Most large engineering organizations, including Google, Meta, and Amazon, have already mandated AI tooling for their engineers on productivity grounds. The decision was made without anyone asking what it would do to the trust controls of those organizations. Code review and QA are often cited as controls for concerns about widespread LLM use, but they are quality controls. They don't bear weight on whether teams come to trust each other as collaborators, if managers come to trust their reports as contributors, or if organizational structures can hold if that trust is absent.

This same phenomenon problematizes hiring itself. If the work you're hiring someone to do is going to be performed by AI, does evaluating the person separately from that AI predict their job performance at all? Most hiring practice rests on evaluating craft, judgment, and process, on the implicit theory that those qualities are what produce the work. When the work is produced by AI instead, the interview is measuring something else, and most companies haven't reckoned with what.

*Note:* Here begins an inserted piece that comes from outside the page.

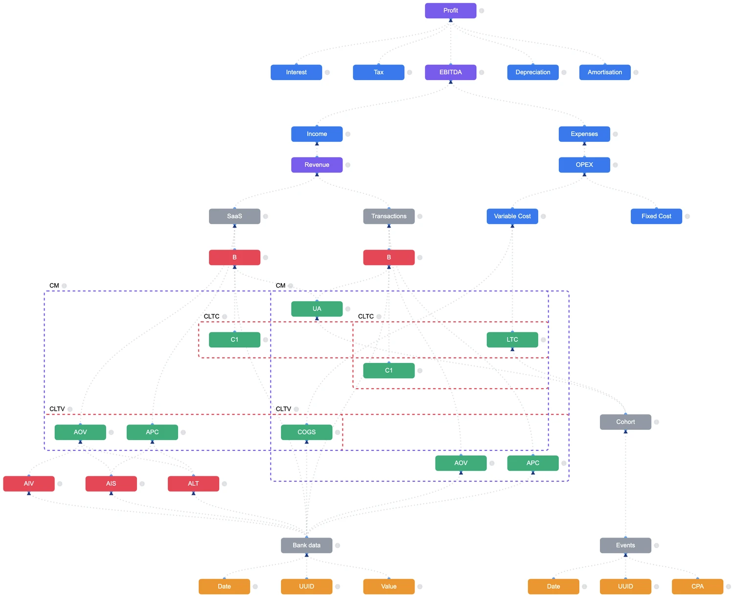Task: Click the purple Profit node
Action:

The decoupling Zig is responding to has already happened at the largest companies in software. Most of them haven't noticed. None of them are ready to respond. But, most of the tech workers I know can feel this shift in their organization's culture instinctively, whether they have the words to explain it or not.

Zig's response to these issues is the most extreme version. Refuse the decoupling entirely. Most organizations cannot afford that response, will not adopt it, and probably shouldn't – not that they could police it, anyway. After all, Zig can't.

But every leadership team is going to face the question Zig is answering, whether they choose to or not. What are our terms for trusting collaborators and employees whose work may not be theirs in the way work used to be theirs?

That question doesn't dissolve when AI improves. It becomes more urgent.